Regresé a casa. El domingo anterior se había abierto la veda
y unas hermosas codornices colgaban de un gancho en la pared a la espera de ser
desplumadas. Me puse a la tarea mientras rezaba una oración por aquellos
pequeños animalillos que servirían de sustento a otros. No era más que la
cadena alimenticia que el Creador había impuesto a los seres vivos, me dije
intentando limpiar la culpa. En una tabla de madera vieja, descolorida por el
uso, troceé una cebolla; sus efluvios lograron saltarme las lágrimas. Me
acordé de mis seres queridos que ya no estaban. El bulbo conseguía ese efecto
cada vez que tomábamos contacto uno con el otro, dejar la pena al descubierto.
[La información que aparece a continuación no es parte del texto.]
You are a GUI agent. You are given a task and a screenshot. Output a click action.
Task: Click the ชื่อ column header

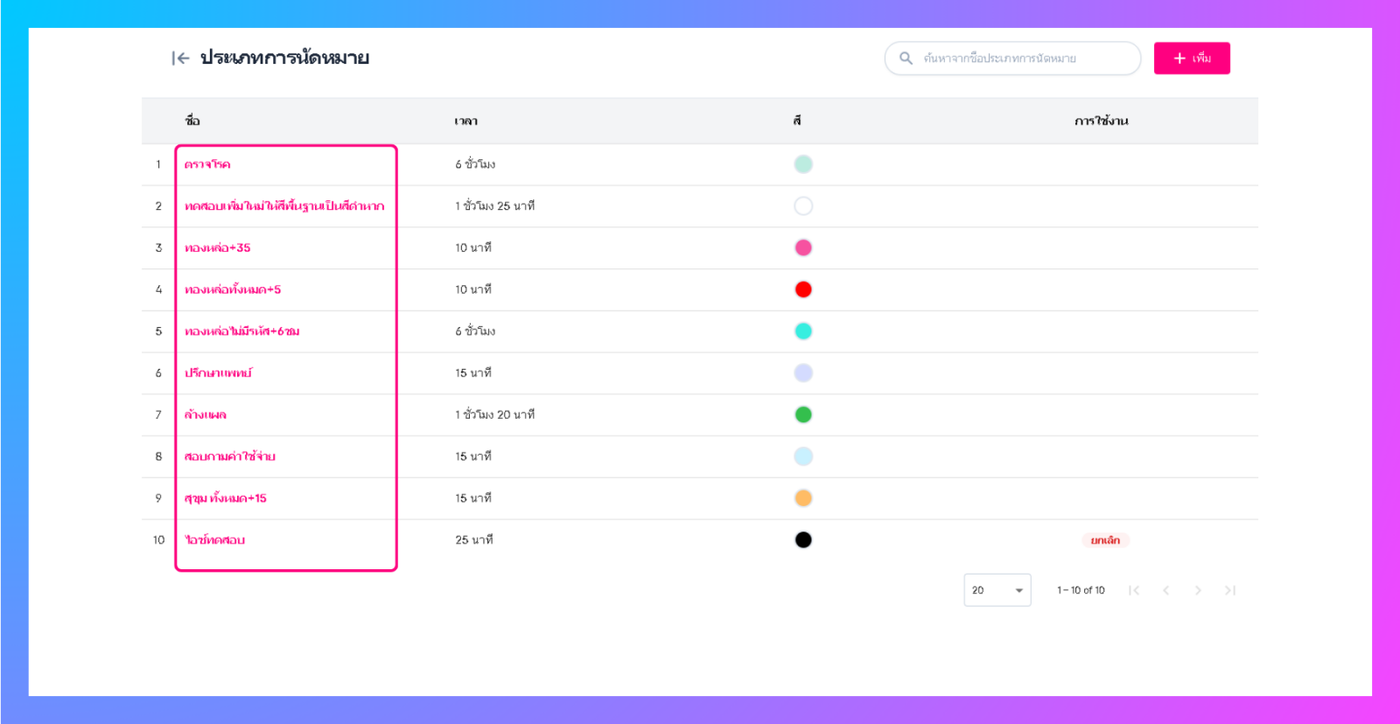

Descolgué una cacerola y eche un poco de oro líquido, aquel
que brota del fruto del legendario olivo, un precioso y humilde árbol tan
antiguo como la misma vida. Puse dentro de la marmita, además de la cebolla, el
pimiento brillante cortado en tiras, milimétricamente medidas, y cuando el calor maceró el conjunto, sofreí
la carne roja que poco a poco fue cambiando a un tostado brillante. Un tomate
lavado y rayado fue el complemento perfecto para aglomerar el contenido. Eché
un pellizco de sal; aquella especia que sirvió de moneda para pagar a obreros;
alimento esencial que curtía la carne y la convertía en comestible durante más
tiempo: la nevera de la Edad Media.

Cuarenta minutos de cocción y cuatro horas de reposo más
tarde, tanto mi familia como el guiso estaban preparados para degustar aquello
que la Madre Naturaleza tan gentilmente nos había ofrecido y yo había
transformado al calor de la lumbre.
—Trabajo y sudor con ellos comerás, dijo Dios, antes de
arrojar a Adán y Eva del Paraíso. —Aparté un plato y sonreí—. Se le olvidó
decirles que el placer también entraba en el lote.